In another course outcome, the commitment to the image of the child, family, and community as capable and contributing is clearly stated, ‘Translate early childhood content knowledge and pedagogies to design curriculum and assessments strategies that enable creative and productive learning ecologies that articulate and enact the image of the child, family, and teacher as capable and learning in relationship’ (University of Melbourne Citation2020). Making the choice to engage with this image of children, families, and communities is what Moss (Citation2019) notes as a ‘political choice’ as this is a choice that is made from the multiple image possibilities and is open to debate, furthering recognising that teaching is always a political practice. Further, this course outcome indicates how teaching and learning are always in a relationship and how knowledge is co-constructed and in relation.

A further course outcome reiterates the understanding that teaching and learning is a ‘political and ethical act that respects diversity, humanity, advocacy, and equity’ (University of Melbourne Citation2020), disrupting notions of universality and impartiality within education and placing humanity at the forefront of teaching and learning. Reflective of ‘Learning with Place’, the course outcomes make visible the political, ethical, and historical perspectives underpinning the complexity of Place and the ongoing impact of colonialism throughout education and beyond.
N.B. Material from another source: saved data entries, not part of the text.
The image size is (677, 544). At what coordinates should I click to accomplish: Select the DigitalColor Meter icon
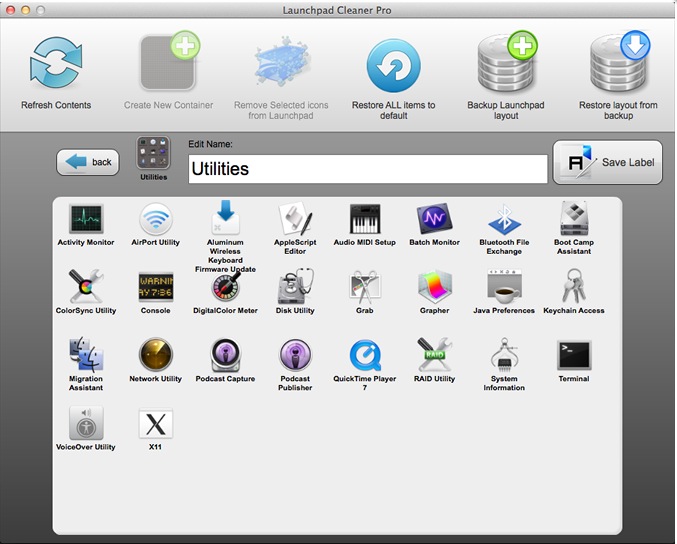pyautogui.click(x=225, y=287)
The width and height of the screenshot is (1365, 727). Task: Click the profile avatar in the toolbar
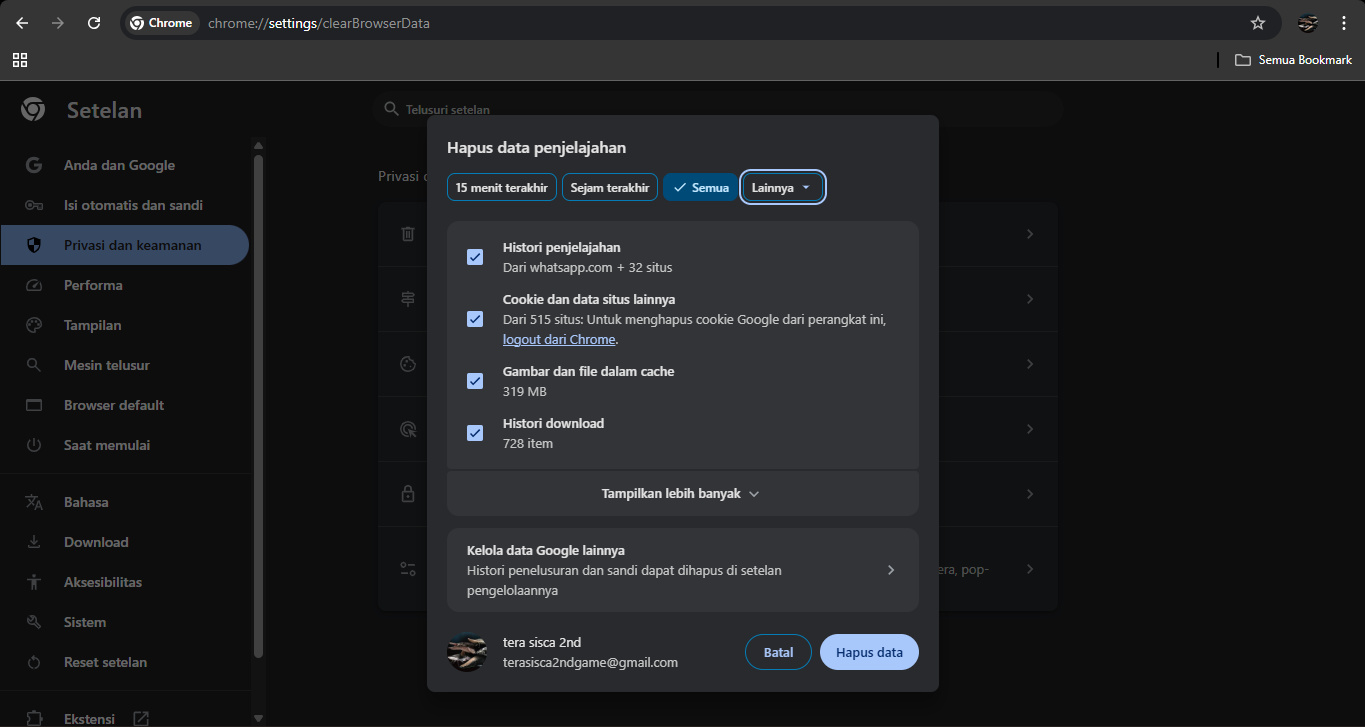point(1308,23)
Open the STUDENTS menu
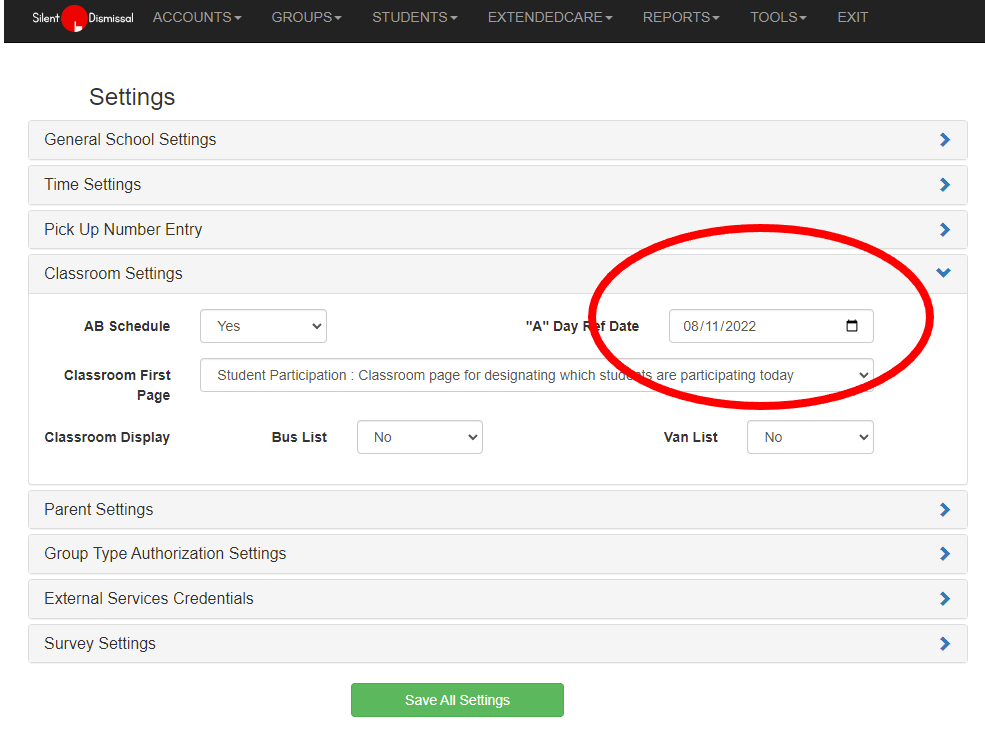Image resolution: width=985 pixels, height=731 pixels. click(x=414, y=18)
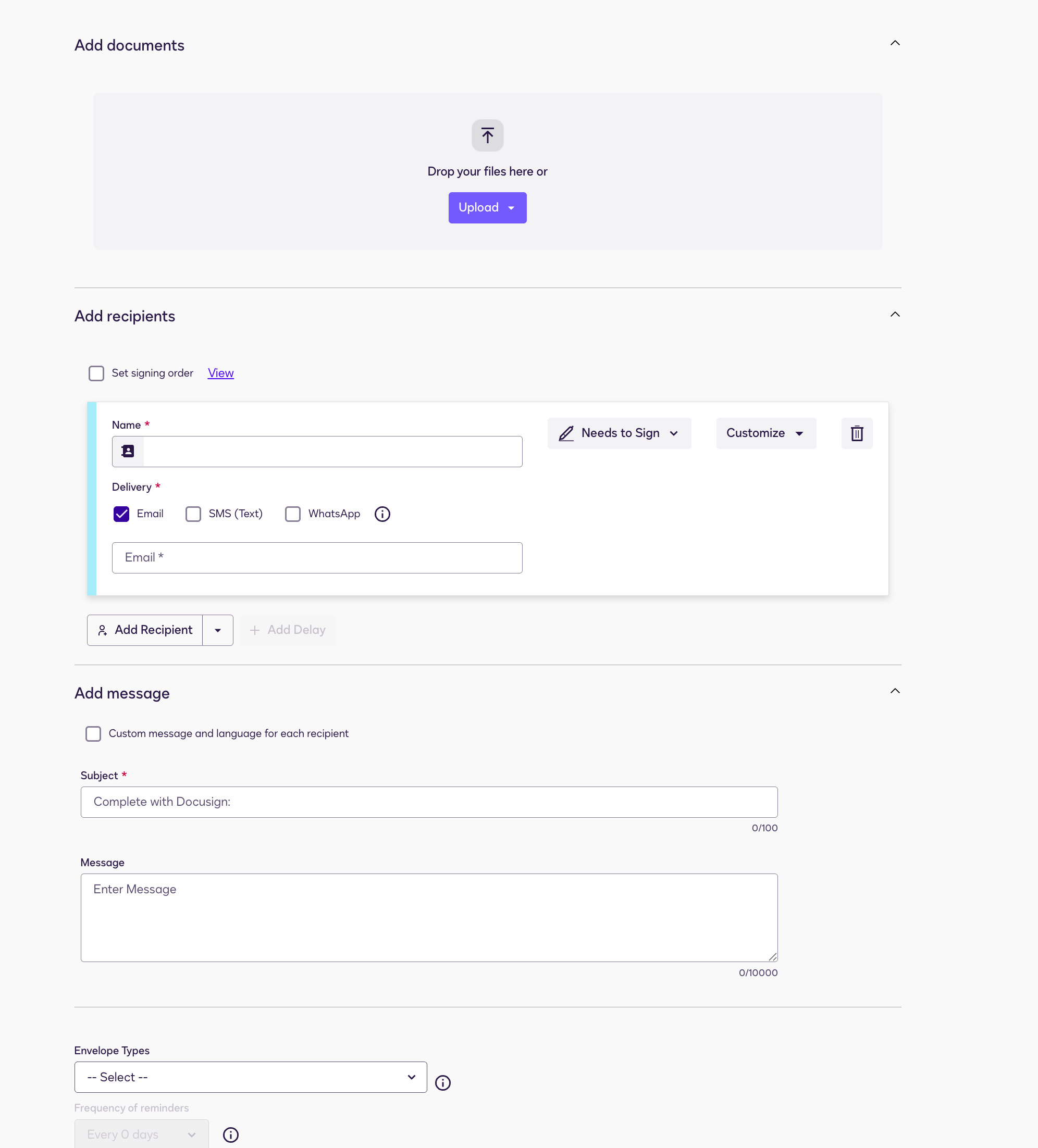1038x1148 pixels.
Task: Enable custom message for each recipient
Action: (x=93, y=733)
Together, course outcomes create a conceptual underpinning that runs throughout all the subjects. Each course outcome is then connected to the subjects, establishing a commitment to the conceptual ideas within ‘Learning with Place’. The course outcomes are a touchstone of conceptual agreements to which lecturers, students, and administrators can return when making decisions about content, pedagogy, and structures critical to the implementation of the course.

Pedagogical connections

Pedagogically, the GDECT reflects ‘Learning with Place’ in the overarching practice of learning in relation with and from Place and multispecies communities, rather than about. This is especially evident as every subject engages with a ‘pedagogy of relationships and listening’ reflective of a co-construction between teachers, children, communities, and Place (Moss Citation2019, 72). Originating from the practices in the Educational Project in Reggio Emilia, Italy, a ‘pedagogy of relationships’ fosters co-participation in meaning-making and knowledge building while the ‘pedagogy of listening’ is situated in ‘listening to thought – the ideas and theories, questions and answers of children and adults. It means treating thought seriously and with respect: it means struggling to make meaning from what is said, without preconceived ideas of what is correct or appropriate’ (Rinaldi Citation2006, 15). Within ‘Learning with Place’ and the GDECT, we expand on this to include Place as part of listening.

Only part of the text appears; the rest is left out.